Several cyber attacks such as NotPetya, Industroyer or BlackEnergy have targeted Ukraine for almost 10 years and tried to paralyze essential sectors of the territory. The 2022 invasion of Ukraine was also accompanied by numerous cyberspace operations. ESET is a leading provider of security solutions in Ukraine. Its research teams, including its including its Montreal office, have been on the front lines of analyzing and responding to these attacks. We will therefore present you with a summary of the malware that could be observed during the last year. We’ll focus on the APT Sandworm group, known for being behind the 2017 NotPetya attack and in 2022 conducting major attacks against Ukraine. The group has notably deployed Industroyer2, a malware capable of causing a power outage by interacting with critical industrial systems used in power grids. We have also seen the deployment of several “wipers” including HermeticWiper, CaddyWiper and more recently RansomBoggs which aim to render any compromised system unusable. These wipers have targeted government institutions, banks and other private sector companies. Finally, we will look at the potential impact of this type of threat on Quebec infrastructures.

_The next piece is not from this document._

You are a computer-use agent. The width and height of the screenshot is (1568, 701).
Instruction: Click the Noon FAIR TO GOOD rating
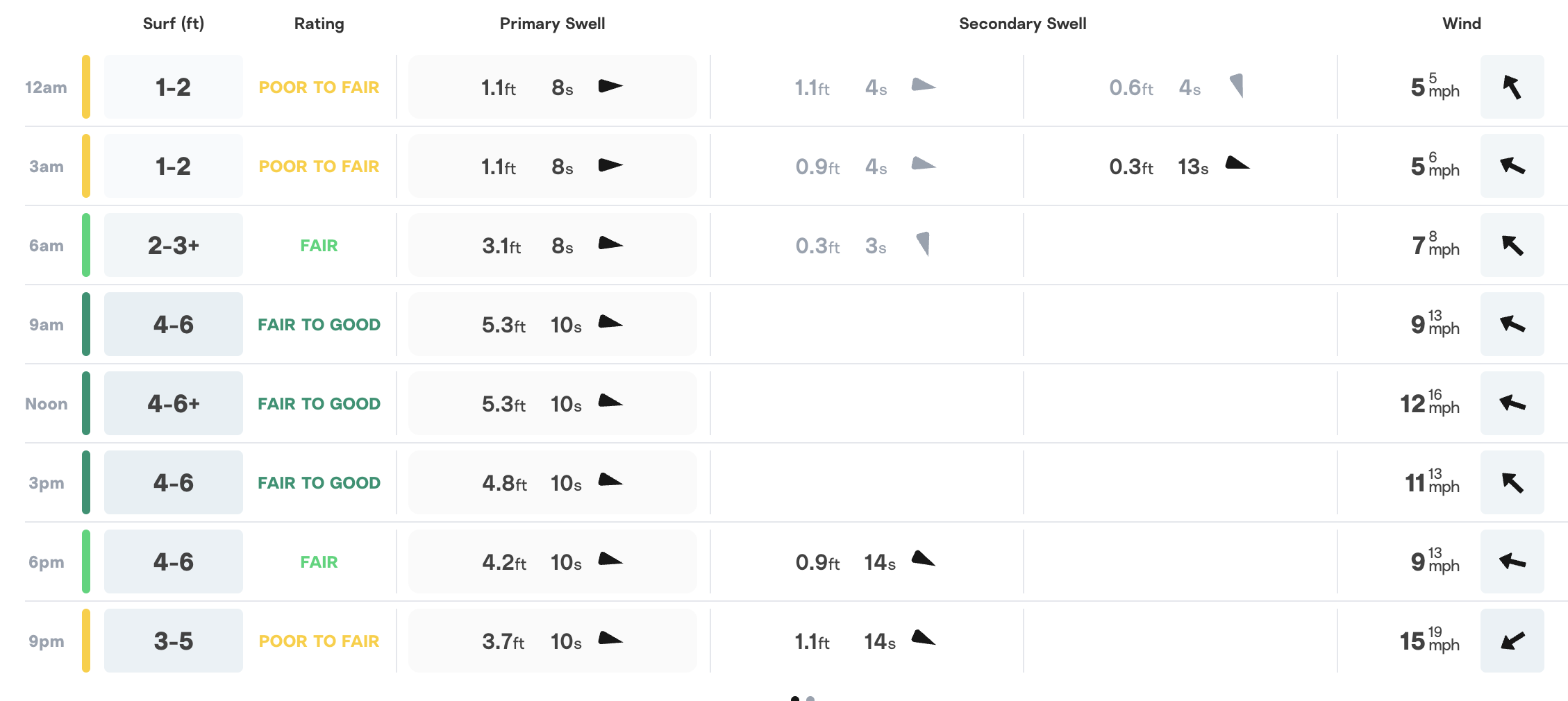click(319, 404)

Presented by Mathieu Tartare & Matthieu Faou
About Mathieu Tartare
After earning his PhD in astrophysics and working in high-performance computing, Mathieu Tartare began his career in cybersecurity in 2018, joining ESET as a Malware researcher. His current research focuses on cyber espionage and he leads one of the research teams at ESET’s R&D center in Montreal.
About Matthieu Faou
Matthieu Faou is a senior malware researcher at ESET where he specializes in targeted attack analysis. His main tasks include monitoring cyber espionage groups and reverse engineering malware. He completed his master’s degree in computer science at École Polytechnique de Montréal and École des Mines de Nancy in 2016. In the past, he has presented at several conferences, including BlueHat, Botconf, CYBERWARCON, RECON and Virus Bulletin.